Aim of the task. Please transcribe every entry below exactly, without including the pictures.
--- START ---
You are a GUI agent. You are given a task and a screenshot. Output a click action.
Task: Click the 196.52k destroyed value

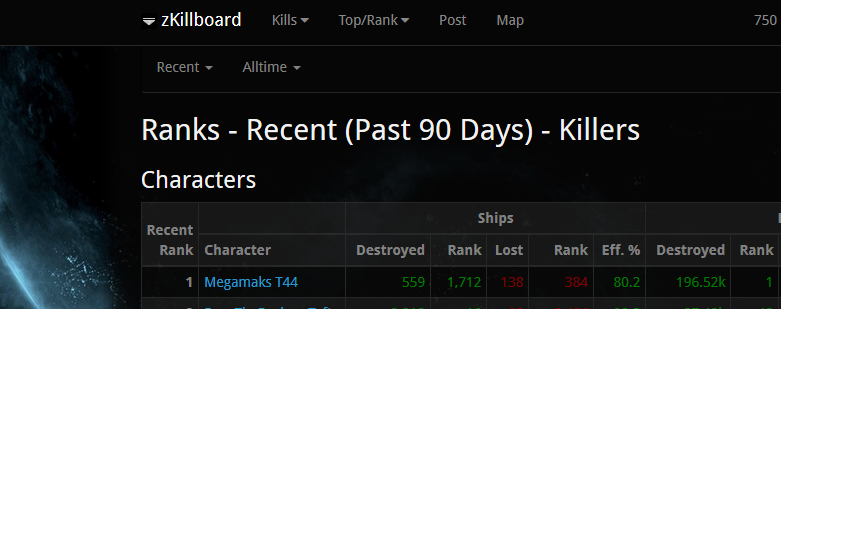[x=700, y=282]
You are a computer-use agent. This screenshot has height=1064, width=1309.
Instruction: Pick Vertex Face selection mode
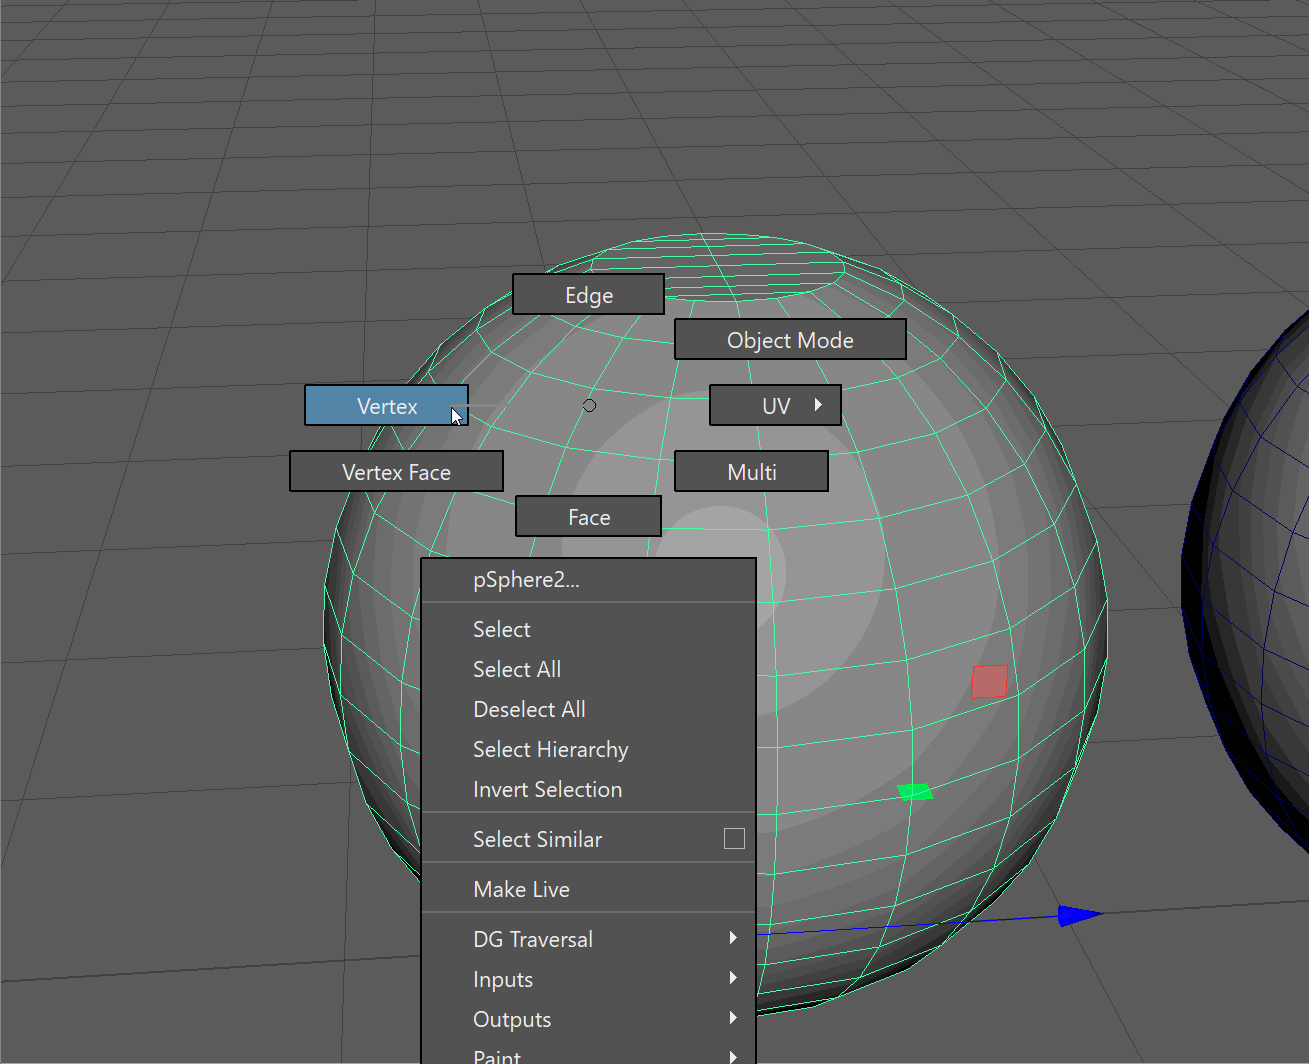coord(396,472)
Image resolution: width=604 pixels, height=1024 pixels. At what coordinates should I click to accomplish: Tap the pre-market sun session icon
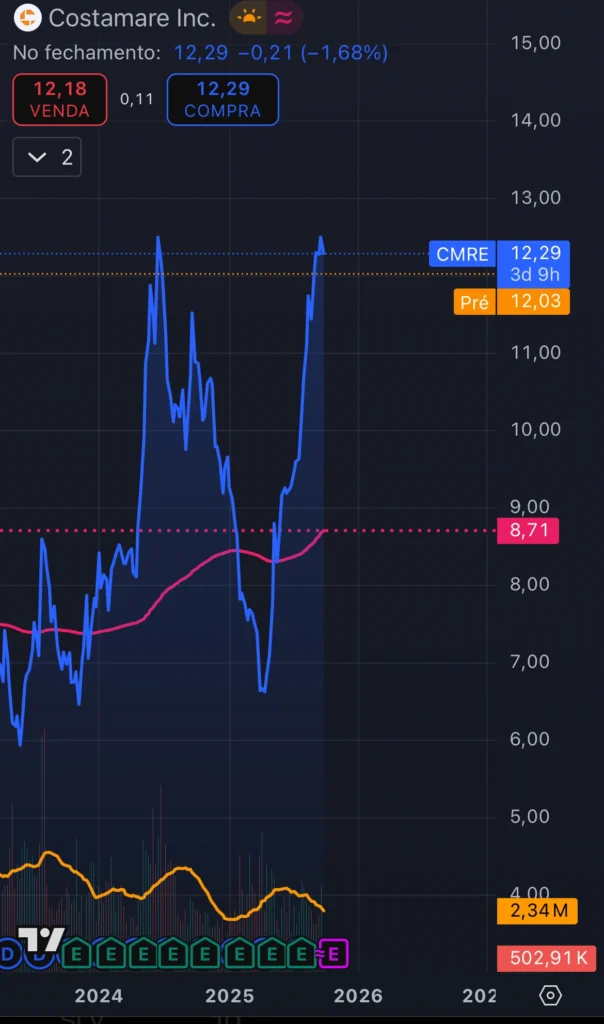pos(248,17)
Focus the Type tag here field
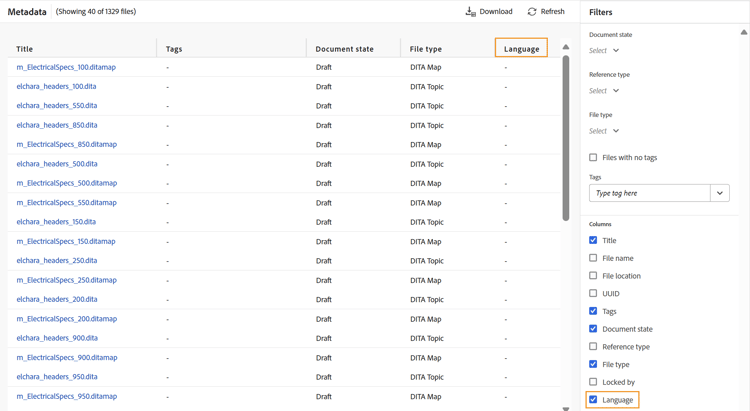 [x=650, y=193]

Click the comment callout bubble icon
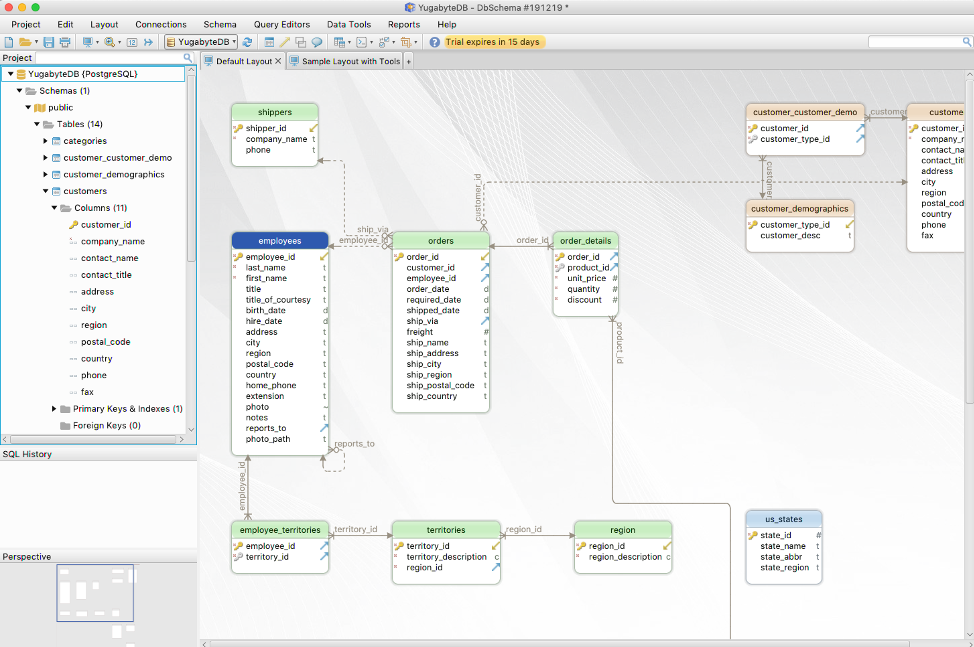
--- END ---
Result for this task.
You are a GUI agent. You are given a task and a screenshot. Output a click action.
Task: Click the 196.52k destroyed value

[x=700, y=282]
You are a computer-use agent. This screenshot has height=1064, width=1309.
Instruction: Pick Vertex Face selection mode
coord(396,472)
Image resolution: width=604 pixels, height=1024 pixels. At what coordinates should I click to accomplish: Tap the pre-market sun session icon
pos(248,17)
Focus the Type tag here field
 [x=650, y=193]

Click the comment callout bubble icon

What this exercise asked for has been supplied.